Another assassination attempt was made against presidential candidate Donald Trump last Sunday when an armed, mentally unstable person camped out at his golf resort, waiting for him. Thankfully the man was stopped with him ever firing a shot. This is, of course, the second such attempt made against Trump during this campaign, and an investigation into just how two such dangerous people could have gotten so close to him is understandably, underway.
Trump has, not surprisingly, blamed what he called the "inflammatory rhetoric" from Democrats, as has his running mate, JD Vance. In a classic burst of Trump hypocrisy, Trump used the exact kind of language that he was condemning to describe his political opponents, calling them the “enemy from within” and “the real threat.” But what do you expect from a man who says that if he loses we "won't have a country anymore", calls his opponents "vermin" and says that immigrants are "poisoning the blood of America."

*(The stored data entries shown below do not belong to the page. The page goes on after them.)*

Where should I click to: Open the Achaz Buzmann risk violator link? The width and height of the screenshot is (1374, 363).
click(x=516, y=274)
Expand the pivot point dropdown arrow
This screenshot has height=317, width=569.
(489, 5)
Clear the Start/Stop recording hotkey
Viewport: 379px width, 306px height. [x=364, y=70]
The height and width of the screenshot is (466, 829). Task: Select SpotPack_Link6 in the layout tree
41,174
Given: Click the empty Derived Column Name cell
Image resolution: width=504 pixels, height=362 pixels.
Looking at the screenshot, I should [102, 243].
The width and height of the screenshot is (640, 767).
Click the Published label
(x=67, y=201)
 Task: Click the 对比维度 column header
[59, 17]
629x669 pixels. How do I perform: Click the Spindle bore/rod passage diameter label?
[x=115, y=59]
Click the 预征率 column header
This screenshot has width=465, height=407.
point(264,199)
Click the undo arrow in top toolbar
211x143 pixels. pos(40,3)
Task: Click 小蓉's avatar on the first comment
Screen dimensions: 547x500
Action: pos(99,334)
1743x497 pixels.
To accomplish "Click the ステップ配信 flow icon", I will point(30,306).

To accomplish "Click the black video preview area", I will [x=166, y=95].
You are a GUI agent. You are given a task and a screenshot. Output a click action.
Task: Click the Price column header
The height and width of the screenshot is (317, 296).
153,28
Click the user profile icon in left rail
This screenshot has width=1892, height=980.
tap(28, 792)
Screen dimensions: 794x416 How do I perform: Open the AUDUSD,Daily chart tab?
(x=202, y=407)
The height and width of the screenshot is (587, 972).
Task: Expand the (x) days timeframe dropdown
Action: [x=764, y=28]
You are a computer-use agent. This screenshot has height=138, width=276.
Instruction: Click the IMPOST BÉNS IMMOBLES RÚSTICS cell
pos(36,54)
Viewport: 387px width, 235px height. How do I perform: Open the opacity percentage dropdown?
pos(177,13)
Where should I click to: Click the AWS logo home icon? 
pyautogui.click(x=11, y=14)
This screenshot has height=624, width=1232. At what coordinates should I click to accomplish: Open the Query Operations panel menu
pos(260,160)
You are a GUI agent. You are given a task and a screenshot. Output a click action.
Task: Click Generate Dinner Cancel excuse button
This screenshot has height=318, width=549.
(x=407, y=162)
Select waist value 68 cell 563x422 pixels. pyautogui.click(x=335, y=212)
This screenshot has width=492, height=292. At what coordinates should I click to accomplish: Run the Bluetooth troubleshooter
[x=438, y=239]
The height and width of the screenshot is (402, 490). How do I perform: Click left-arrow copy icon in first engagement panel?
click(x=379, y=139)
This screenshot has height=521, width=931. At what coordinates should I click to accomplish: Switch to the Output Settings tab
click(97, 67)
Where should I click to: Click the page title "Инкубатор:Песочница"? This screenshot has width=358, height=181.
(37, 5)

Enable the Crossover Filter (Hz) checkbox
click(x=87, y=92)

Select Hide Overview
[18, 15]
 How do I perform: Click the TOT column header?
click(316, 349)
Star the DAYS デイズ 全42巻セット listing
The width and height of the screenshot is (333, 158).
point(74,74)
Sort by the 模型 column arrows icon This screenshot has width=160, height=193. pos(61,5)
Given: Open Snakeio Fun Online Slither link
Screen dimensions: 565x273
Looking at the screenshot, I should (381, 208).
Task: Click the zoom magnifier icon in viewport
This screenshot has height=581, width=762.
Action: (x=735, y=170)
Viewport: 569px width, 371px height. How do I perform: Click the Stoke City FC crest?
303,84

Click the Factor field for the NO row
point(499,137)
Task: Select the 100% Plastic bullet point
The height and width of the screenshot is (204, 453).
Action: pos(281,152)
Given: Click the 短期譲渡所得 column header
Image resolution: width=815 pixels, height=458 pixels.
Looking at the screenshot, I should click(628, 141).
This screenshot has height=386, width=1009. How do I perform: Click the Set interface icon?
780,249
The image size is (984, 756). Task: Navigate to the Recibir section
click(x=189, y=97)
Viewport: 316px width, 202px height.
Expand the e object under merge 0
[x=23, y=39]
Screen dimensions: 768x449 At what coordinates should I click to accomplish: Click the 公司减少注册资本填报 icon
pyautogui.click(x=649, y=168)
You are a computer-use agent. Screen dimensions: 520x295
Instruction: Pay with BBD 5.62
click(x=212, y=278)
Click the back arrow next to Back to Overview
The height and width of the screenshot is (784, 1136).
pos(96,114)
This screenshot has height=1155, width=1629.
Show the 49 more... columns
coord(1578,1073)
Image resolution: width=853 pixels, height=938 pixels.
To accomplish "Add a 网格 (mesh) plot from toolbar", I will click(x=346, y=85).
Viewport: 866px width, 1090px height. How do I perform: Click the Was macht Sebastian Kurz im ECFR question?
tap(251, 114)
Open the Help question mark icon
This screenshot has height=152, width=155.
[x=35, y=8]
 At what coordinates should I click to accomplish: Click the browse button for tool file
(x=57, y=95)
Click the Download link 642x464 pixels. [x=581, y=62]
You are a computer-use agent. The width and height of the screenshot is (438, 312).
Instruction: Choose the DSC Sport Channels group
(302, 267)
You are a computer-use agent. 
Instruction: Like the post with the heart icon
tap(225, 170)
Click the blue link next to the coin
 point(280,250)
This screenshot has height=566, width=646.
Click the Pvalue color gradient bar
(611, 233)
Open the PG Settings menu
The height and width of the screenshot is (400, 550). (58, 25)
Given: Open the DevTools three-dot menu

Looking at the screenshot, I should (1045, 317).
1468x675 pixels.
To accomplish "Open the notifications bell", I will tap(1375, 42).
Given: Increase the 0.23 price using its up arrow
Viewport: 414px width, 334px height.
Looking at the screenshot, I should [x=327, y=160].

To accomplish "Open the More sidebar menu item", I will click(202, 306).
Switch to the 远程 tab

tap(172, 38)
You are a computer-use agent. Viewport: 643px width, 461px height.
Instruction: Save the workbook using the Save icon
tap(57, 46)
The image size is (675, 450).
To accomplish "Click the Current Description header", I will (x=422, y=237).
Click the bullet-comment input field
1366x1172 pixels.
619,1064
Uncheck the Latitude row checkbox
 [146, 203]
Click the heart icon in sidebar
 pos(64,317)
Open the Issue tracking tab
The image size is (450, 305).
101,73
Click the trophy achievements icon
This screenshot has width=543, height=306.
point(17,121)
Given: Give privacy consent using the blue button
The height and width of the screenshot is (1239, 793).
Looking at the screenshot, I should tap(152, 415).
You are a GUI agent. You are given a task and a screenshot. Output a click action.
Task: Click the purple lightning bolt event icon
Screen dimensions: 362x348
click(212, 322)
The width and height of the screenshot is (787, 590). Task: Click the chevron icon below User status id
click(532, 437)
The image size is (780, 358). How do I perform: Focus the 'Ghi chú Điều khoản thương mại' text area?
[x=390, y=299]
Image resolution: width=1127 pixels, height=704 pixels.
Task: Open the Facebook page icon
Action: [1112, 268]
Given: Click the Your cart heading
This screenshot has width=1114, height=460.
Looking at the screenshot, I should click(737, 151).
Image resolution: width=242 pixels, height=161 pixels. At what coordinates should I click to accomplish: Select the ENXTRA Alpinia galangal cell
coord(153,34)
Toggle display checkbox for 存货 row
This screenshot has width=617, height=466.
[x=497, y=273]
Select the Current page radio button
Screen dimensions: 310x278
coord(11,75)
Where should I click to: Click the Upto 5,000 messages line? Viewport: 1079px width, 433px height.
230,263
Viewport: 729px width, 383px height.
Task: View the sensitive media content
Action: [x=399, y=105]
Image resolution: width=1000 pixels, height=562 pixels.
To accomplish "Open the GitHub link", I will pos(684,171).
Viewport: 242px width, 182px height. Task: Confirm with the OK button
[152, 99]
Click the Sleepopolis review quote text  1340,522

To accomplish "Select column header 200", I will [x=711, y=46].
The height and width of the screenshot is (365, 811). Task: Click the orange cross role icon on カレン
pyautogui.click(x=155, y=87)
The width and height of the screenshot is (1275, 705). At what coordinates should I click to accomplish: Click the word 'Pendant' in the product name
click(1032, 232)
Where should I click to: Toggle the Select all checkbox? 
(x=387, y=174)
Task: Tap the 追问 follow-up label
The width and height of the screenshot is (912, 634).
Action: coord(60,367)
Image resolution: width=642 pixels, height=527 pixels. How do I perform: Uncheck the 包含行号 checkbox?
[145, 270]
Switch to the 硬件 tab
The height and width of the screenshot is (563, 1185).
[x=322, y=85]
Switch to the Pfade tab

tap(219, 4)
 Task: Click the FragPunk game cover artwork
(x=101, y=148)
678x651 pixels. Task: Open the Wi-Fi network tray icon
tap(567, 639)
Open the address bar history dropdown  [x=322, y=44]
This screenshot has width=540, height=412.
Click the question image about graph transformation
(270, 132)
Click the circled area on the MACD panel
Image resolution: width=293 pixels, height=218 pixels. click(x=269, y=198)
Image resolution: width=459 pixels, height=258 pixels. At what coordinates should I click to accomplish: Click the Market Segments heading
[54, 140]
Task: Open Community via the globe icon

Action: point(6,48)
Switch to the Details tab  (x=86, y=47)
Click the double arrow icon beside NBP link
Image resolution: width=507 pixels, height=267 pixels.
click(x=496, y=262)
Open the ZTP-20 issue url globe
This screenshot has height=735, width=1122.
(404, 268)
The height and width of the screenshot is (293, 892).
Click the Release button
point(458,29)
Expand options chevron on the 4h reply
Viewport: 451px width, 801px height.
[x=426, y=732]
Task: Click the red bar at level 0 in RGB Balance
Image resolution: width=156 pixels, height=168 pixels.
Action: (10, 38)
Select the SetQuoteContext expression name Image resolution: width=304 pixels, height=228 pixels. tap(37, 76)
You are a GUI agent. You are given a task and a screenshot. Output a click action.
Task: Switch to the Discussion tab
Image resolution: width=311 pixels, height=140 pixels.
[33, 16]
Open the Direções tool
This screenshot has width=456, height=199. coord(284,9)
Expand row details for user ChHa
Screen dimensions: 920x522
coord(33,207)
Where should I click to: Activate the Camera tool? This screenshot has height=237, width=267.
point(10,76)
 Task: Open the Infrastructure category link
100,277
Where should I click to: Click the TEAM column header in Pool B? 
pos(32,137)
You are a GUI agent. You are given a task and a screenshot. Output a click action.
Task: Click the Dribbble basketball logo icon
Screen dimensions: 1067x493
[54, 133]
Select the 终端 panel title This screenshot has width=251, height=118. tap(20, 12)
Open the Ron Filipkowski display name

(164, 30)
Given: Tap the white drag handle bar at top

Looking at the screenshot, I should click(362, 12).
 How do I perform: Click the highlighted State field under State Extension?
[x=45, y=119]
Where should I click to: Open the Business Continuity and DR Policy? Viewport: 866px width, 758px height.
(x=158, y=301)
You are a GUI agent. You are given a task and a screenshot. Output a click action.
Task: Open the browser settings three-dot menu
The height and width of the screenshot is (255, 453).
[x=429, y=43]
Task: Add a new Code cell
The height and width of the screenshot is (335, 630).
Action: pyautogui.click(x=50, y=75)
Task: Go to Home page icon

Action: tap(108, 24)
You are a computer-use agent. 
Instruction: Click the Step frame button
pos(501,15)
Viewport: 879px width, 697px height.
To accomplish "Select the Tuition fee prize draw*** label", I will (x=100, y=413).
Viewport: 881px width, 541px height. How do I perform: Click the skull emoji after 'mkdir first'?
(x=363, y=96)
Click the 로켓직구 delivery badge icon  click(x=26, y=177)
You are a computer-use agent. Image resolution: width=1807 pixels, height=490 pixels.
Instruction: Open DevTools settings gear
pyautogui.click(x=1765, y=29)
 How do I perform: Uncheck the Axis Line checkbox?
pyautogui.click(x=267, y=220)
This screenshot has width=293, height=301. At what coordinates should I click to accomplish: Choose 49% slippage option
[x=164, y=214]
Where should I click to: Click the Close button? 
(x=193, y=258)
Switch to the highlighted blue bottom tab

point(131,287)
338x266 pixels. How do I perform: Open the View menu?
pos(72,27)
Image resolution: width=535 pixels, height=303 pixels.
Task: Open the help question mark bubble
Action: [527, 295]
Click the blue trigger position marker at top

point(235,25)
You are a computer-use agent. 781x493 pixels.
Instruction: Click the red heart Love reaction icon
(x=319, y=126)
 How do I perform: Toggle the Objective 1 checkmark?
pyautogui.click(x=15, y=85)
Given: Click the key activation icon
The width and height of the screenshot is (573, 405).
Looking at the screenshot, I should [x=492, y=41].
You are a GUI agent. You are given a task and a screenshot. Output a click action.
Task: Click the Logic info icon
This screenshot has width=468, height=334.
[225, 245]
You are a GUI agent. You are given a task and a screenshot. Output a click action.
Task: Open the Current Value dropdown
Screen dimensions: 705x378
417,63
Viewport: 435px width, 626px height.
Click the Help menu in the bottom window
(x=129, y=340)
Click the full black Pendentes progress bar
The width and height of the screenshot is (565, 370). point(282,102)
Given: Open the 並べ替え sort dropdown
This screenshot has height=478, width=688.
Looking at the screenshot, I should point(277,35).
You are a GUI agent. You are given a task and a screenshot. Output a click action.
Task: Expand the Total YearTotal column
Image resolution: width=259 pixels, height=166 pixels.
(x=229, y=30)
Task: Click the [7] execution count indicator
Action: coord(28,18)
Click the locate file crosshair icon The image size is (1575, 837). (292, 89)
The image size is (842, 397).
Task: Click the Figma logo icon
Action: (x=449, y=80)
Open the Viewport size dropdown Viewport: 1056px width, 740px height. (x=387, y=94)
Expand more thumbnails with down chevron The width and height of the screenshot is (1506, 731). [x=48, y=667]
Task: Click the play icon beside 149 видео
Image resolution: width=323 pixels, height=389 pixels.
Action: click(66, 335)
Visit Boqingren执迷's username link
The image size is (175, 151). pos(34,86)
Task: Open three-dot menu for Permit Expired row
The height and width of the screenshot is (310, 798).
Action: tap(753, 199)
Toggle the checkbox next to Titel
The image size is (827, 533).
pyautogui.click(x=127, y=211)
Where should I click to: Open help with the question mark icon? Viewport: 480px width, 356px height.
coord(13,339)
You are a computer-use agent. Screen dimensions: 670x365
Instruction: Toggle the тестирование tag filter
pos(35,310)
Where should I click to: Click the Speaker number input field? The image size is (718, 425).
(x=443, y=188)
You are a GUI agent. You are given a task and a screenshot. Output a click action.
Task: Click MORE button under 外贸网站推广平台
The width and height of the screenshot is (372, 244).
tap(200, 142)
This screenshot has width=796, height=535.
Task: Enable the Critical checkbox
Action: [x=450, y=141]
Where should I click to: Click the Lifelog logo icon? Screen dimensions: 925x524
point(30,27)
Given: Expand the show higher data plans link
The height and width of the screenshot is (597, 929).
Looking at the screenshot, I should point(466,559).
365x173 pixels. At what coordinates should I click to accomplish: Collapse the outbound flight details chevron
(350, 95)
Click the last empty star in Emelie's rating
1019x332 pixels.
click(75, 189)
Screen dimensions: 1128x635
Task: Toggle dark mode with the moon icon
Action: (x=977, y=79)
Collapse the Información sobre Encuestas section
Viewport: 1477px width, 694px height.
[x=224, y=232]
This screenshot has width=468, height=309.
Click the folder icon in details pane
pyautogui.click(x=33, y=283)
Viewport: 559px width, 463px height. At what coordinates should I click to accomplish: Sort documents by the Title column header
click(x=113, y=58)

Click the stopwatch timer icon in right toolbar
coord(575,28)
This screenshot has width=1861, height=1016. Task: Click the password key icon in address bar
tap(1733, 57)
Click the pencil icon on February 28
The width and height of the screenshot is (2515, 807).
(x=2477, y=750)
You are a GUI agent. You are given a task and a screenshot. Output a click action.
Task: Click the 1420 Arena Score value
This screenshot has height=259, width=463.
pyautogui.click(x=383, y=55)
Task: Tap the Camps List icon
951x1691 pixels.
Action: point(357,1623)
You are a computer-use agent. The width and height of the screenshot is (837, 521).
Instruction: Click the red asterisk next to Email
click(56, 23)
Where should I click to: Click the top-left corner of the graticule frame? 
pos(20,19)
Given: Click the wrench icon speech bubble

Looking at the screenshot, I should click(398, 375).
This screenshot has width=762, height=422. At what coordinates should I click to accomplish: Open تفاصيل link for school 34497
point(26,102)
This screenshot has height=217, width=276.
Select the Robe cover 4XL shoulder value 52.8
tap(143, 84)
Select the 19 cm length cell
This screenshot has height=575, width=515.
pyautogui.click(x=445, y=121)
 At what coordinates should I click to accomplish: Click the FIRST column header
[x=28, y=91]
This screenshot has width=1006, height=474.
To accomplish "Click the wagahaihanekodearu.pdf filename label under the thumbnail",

Sadly, I could go on much further when listing the violence tinged, hateful words that Trump and his supporters regularly use on the campaign trail or in social media. But what I want to do instead is to compare and contrast the reaction to this attack, and another violent. politically based one.
In October of 2022, just before the midterm elections, a mentally disturbed man, armed with a hammer, broke into the home of Congresswoman Nancy Pelosi and brutally attacked her husband. While he eventually recovered, he had to spend days in the hospital with a cracked skull. The attacker was obsessed with online rightwing conspiracy theories.
And what was the response of Donald Trump to such a vicious attack? He made jokes. He repeatedly made sick jokes during speeches about the attack that had left an innocent man hospitalized. And he didn't stop, he still joked about it this very month while giving a speech in front of fraternal police officers, saying, "Nancy Pelosi has a big wall wrapped around her house. Of course, it didn't help too much with the problems she had, did it?" (Thankfully, witnesses described the joke as only getting a few awkward laughs). And it wasn't just Trump, ridicule of the attack and conspiracy theories about Pelosi and his attacker being lovers, spread throughout right wing media. While this attack was obviously different than an assassination attempt made against a presidential candidate, they are both politically based, potentially deadly attacks made by mentally unstable men.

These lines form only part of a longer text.